Return every entry exactly as written.

Records from a data source:
Start of Block
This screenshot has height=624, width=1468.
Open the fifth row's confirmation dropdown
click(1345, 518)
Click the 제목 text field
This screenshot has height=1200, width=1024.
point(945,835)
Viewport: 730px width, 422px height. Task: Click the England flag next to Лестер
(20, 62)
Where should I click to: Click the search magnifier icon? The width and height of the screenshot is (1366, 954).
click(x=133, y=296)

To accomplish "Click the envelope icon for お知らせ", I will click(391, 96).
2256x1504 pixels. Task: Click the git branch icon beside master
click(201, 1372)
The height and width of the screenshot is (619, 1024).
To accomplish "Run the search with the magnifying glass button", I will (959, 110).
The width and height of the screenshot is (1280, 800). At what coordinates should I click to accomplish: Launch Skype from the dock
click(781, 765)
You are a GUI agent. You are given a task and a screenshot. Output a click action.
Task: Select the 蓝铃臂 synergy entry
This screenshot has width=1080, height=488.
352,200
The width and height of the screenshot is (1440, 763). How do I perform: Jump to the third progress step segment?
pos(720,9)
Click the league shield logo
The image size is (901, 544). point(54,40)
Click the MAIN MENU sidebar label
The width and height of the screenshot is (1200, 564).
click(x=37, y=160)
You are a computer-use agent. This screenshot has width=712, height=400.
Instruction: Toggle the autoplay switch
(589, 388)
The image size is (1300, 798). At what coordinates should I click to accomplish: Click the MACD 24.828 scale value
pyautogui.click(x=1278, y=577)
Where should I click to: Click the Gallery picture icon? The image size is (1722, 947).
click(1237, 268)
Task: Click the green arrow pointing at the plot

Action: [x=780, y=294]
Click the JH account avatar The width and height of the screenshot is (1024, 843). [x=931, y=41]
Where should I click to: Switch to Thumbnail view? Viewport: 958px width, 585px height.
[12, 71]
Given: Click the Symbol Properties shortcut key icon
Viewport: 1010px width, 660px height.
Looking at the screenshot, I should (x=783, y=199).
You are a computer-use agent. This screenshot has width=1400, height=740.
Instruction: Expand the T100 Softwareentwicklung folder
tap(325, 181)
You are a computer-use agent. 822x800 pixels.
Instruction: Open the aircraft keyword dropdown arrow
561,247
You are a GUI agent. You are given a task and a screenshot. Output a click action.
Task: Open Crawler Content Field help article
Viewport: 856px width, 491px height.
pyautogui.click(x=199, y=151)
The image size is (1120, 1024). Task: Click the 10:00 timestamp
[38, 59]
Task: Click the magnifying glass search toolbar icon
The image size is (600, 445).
End of Block
Expected answer =
This screenshot has height=624, width=1468.
Open the fifth row's confirmation dropdown
click(1345, 518)
Click the 제목 text field
This screenshot has height=1200, width=1024.
point(945,835)
Viewport: 730px width, 422px height. Task: Click the England flag next to Лестер
(20, 62)
Where should I click to: Click the search magnifier icon? The width and height of the screenshot is (1366, 954).
click(x=133, y=296)

To accomplish "Click the envelope icon for お知らせ", I will click(391, 96).
2256x1504 pixels. Task: Click the git branch icon beside master
click(201, 1372)
The height and width of the screenshot is (619, 1024).
To accomplish "Run the search with the magnifying glass button", I will (959, 110).
The width and height of the screenshot is (1280, 800). At what coordinates should I click to accomplish: Launch Skype from the dock
click(781, 765)
You are a GUI agent. You are given a task and a screenshot. Output a click action.
Task: Select the 蓝铃臂 synergy entry
This screenshot has width=1080, height=488.
352,200
The width and height of the screenshot is (1440, 763). How do I perform: Jump to the third progress step segment?
pos(720,9)
Click the league shield logo
The image size is (901, 544). point(54,40)
Click the MAIN MENU sidebar label
The width and height of the screenshot is (1200, 564).
click(x=37, y=160)
You are a computer-use agent. This screenshot has width=712, height=400.
Instruction: Toggle the autoplay switch
(589, 388)
The image size is (1300, 798). At what coordinates should I click to accomplish: Click the MACD 24.828 scale value
pyautogui.click(x=1278, y=577)
Where should I click to: Click the Gallery picture icon? The image size is (1722, 947).
click(1237, 268)
Task: Click the green arrow pointing at the plot

Action: [x=780, y=294]
Click the JH account avatar The width and height of the screenshot is (1024, 843). [x=931, y=41]
Where should I click to: Switch to Thumbnail view? Viewport: 958px width, 585px height.
[12, 71]
Given: Click the Symbol Properties shortcut key icon
Viewport: 1010px width, 660px height.
Looking at the screenshot, I should (x=783, y=199).
You are a computer-use agent. This screenshot has width=1400, height=740.
Instruction: Expand the T100 Softwareentwicklung folder
tap(325, 181)
You are a computer-use agent. 822x800 pixels.
Instruction: Open the aircraft keyword dropdown arrow
561,247
You are a GUI agent. You are given a task and a screenshot. Output a click action.
Task: Open Crawler Content Field help article
Viewport: 856px width, 491px height.
pyautogui.click(x=199, y=151)
The image size is (1120, 1024). Task: Click the 10:00 timestamp
[38, 59]
Task: Click the magnifying glass search toolbar icon
The image size is (600, 445).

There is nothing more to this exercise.